The Nouakchott tramway (ترام نواكشوط, Tramway de Nouakchott), also known as the Nouakchott Train (قطار نواكشوط, Train de Nouakchott), is a planned tramway system in the city of Nouakchott, Mauritania.

==Planning==
President Mohamed Ould Ghazouani pledged in his campaign for the 2019 Mauritanian presidential election to build rail lines in Nouakchott to alleviate the mobility problems of the city.

On December 24, 2021, the then Minister of Equipment and Transport, Mokhtar Ahmed Yedali, invited the Egyptian company Arab Contractors to "negotiate the construction of a (tram) train in the city of Nouakchott, as part of a program the ministry is working on to develop the country's transport infrastructure".

On 21 July 2022 the then Minister of Equipment and Transports Moktar Ahmed Yedali signed a memorandum of understanding with the President of the Administration Council of Arab Contractors Seyed Farouk to build two tramway lines in the capital of Mauritania, Nouakchott.

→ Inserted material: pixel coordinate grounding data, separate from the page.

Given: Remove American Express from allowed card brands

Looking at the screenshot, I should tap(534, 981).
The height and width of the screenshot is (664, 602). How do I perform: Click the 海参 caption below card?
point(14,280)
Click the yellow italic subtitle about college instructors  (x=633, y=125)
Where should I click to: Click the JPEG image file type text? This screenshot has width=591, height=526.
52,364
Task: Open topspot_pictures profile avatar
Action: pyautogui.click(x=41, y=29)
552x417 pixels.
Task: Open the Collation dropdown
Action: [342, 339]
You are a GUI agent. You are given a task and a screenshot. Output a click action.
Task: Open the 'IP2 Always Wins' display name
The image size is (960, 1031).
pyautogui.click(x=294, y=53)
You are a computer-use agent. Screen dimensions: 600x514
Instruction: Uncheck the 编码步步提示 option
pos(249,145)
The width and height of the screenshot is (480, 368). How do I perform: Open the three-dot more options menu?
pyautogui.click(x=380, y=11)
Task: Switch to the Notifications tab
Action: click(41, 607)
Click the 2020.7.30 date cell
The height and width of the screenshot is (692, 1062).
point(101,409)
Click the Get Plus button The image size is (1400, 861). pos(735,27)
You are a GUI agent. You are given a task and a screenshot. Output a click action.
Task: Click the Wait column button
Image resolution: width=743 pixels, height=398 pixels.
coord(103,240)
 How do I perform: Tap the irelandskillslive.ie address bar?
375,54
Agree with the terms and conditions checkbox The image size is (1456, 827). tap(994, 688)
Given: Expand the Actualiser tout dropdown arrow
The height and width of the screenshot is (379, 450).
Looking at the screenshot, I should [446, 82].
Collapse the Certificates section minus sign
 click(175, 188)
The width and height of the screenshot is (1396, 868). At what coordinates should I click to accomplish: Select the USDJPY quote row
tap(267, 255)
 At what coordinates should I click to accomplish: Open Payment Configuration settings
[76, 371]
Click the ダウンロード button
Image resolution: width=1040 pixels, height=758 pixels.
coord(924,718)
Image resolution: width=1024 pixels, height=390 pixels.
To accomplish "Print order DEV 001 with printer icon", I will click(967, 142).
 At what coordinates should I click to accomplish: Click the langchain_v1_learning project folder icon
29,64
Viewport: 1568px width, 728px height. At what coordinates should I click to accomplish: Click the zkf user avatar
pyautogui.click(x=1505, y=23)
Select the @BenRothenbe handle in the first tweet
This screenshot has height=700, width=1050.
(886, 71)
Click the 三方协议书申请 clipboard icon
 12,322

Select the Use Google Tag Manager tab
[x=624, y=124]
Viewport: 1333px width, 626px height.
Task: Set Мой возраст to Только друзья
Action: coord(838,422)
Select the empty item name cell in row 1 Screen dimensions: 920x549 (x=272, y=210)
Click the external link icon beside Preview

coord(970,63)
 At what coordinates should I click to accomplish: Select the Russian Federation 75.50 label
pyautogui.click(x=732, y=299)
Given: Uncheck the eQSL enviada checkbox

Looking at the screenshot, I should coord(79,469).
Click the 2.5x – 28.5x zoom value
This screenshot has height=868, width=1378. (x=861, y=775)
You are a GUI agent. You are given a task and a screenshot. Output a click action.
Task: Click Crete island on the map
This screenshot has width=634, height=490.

The memorandum of understanding stipulates that the Arab Contractors company shall submit a provisional preliminary report within a maximum period of three months, specifying the technical standards of the project, after which it shall be submitted to the Ministry for approval of its content or comments on it. After approving its final version, the Arab Contractors company, at its own expense, will conduct a technical study to know the characteristics of the train track, within a maximum period of one year, provided that it plays the role of assistant to find a financier to finance the project.

The advisor to the Minister of Equipment and Transport in charge of port, river and railway affairs, Yahya Ismail Bahdah, indicated that "after the completion of the study and the agreement of the financier with the Mauritanian side on the method of repayment of the loan, the exemption period and the interest rate and its approval by the Ministry of Economic Affairs, the actual work of the project will begin, with the occupancy period and the type of trains being specified in the aforementioned study".

The reasons cited by the Ministry for the project were its positive impact on the climate by reducing greenhouse gas emissions and global warming, contributing to improve traffic and mobility in the city and strengthening the tourism sector in Mauritania.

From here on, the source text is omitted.